2. We agree that the one-hidden-layer neural network may seem simplistic compared to more complex architectures. However, our architecture offers both conceptual clarity and good performance in the current setting. We remain open to experimenting with more advanced architectures in the future, particularly as we scale our experiments to more complex problems. This choice has proven effective for our current numerical examples, and balancing simplicity with computational efficiency is a primary goal. We leave the design of neural network structures for high-order score-based neural ODEs in the future. It should depend on solutions to mean field control problems.

3. We understand the concern about scalability, especially the cost of differentiation through Equation (11) in Algorithm 1. However, computing the score function is unavoidable in the context of mean field control problems. Our score-based normalizing flow formulation addresses this issue by efficiently computing these quantities, which we believe makes the approach scalable, even in higher-dimensional settings. While our current results are based on smaller-scale problems, we are optimistic about extending the method to larger, more complex scenarios.

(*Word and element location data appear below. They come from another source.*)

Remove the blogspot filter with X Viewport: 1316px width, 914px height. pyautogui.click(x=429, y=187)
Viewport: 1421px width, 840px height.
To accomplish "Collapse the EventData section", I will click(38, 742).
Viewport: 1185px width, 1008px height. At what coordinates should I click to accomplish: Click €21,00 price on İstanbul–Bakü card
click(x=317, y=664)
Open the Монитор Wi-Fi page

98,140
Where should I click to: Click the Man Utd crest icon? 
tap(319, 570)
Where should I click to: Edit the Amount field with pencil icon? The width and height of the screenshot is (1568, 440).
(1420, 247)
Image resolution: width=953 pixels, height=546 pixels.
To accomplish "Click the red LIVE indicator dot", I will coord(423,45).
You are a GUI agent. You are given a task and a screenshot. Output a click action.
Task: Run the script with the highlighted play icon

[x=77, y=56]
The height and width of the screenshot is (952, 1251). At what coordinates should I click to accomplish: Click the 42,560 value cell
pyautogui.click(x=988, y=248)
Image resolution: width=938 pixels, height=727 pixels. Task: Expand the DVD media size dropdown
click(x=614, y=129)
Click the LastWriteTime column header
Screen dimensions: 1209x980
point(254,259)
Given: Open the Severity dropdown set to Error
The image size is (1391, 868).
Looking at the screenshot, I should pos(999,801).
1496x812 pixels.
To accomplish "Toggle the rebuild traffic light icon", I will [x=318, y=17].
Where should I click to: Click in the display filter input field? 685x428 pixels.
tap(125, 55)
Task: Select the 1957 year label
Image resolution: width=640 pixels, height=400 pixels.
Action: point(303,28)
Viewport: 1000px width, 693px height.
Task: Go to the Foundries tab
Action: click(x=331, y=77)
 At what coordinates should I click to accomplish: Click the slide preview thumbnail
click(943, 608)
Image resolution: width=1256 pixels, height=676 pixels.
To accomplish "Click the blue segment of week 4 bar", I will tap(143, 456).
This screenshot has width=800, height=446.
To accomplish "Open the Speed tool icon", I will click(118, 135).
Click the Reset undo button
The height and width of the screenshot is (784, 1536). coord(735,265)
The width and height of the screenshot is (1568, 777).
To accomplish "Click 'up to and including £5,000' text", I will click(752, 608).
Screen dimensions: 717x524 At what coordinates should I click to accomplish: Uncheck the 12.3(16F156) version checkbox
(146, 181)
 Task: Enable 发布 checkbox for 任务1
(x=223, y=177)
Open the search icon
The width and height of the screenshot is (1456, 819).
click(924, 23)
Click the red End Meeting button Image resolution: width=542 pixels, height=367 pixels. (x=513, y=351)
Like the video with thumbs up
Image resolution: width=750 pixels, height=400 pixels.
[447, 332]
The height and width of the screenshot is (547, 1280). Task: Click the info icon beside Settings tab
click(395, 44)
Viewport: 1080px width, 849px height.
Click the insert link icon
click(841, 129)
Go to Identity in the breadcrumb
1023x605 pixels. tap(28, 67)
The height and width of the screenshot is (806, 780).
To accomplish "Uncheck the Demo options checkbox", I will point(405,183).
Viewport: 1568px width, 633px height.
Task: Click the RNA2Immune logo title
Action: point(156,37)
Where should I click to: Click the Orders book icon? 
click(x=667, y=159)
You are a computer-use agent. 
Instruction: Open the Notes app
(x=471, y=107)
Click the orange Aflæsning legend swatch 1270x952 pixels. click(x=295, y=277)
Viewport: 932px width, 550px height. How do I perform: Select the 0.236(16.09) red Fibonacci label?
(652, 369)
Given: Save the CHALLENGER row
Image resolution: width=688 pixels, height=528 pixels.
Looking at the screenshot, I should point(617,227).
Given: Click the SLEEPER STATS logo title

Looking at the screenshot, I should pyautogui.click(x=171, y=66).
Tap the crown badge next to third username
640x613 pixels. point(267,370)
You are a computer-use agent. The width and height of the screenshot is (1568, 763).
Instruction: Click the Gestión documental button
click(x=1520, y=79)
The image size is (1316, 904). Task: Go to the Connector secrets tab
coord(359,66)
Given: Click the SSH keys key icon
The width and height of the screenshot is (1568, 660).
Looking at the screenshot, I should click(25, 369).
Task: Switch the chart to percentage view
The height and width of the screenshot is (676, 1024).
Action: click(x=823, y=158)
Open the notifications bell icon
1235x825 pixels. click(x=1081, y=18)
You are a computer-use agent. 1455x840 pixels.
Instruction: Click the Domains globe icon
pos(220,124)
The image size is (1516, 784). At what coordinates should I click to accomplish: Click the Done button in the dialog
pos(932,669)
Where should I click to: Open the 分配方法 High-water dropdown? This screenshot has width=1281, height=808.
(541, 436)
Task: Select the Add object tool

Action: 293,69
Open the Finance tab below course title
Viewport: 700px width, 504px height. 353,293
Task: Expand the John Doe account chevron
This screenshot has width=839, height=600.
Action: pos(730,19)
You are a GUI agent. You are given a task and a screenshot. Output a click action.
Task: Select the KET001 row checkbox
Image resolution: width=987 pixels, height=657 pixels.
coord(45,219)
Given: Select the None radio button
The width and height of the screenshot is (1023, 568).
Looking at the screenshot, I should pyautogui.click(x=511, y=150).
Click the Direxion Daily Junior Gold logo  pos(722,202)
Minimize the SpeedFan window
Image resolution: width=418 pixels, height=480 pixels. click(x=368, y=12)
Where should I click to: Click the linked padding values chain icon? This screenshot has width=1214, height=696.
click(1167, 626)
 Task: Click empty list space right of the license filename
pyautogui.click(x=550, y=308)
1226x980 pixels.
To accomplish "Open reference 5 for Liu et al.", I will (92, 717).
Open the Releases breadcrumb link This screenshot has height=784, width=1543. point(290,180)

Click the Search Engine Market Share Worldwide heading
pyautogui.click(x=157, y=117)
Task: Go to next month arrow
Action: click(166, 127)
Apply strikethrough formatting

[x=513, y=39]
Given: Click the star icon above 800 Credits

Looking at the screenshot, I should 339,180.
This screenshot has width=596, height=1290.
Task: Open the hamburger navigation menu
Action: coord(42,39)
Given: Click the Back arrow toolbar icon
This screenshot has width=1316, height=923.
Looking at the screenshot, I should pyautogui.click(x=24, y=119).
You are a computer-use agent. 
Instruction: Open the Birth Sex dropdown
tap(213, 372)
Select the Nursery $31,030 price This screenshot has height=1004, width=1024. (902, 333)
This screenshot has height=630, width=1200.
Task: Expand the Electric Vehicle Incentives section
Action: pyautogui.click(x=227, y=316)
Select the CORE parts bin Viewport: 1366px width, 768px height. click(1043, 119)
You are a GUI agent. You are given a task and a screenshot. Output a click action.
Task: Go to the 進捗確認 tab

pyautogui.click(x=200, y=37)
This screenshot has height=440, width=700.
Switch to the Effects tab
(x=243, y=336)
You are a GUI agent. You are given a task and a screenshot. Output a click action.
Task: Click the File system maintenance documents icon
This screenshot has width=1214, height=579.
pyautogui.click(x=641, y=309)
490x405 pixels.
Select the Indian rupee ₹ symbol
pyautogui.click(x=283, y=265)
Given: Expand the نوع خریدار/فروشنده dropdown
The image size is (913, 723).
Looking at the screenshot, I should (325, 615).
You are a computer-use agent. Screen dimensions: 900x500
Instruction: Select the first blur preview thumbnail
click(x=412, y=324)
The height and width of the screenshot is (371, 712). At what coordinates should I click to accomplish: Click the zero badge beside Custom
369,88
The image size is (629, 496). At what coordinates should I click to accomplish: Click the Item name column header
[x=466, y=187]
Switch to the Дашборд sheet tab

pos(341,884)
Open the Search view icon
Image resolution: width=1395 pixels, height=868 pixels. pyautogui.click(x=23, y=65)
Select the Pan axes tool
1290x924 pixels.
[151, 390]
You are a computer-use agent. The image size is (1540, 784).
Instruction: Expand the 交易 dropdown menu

4. Proposition 3 differs from the standard forward-backward PDEs typically seen in the literature, such as those in {\it Mean field games and mean field type control theory} Chapter 4. The HJB equation is a modified version tailored to incorporate the score transformation (Equation 16). This modification introduces the second-order derivative of $\log\rho$ into the HJB equation, which is not standard. Equation (3d) becomes crucial for simulating this derivative, and to the best of our knowledge, we are the first to use this modified HJB equation as a regularizer to enhance accuracy. This regularization improves performance even in the Gaussian case, providing significant value to our approach.

5. We agree that the current examples in Sections 5.1 and 5.2, which involve analytically solvable or factorizable cases (such as the linear OU process), are relatively simple. Please note that we have more complicated examples in the Appendix, such as the double moon flow matching and the double well example. Additionally, we are actively working on applying our method to more challenging examples, including those mentioned in your review. We believe our framework can be adapted to handle more complex problems and will include these results in future work.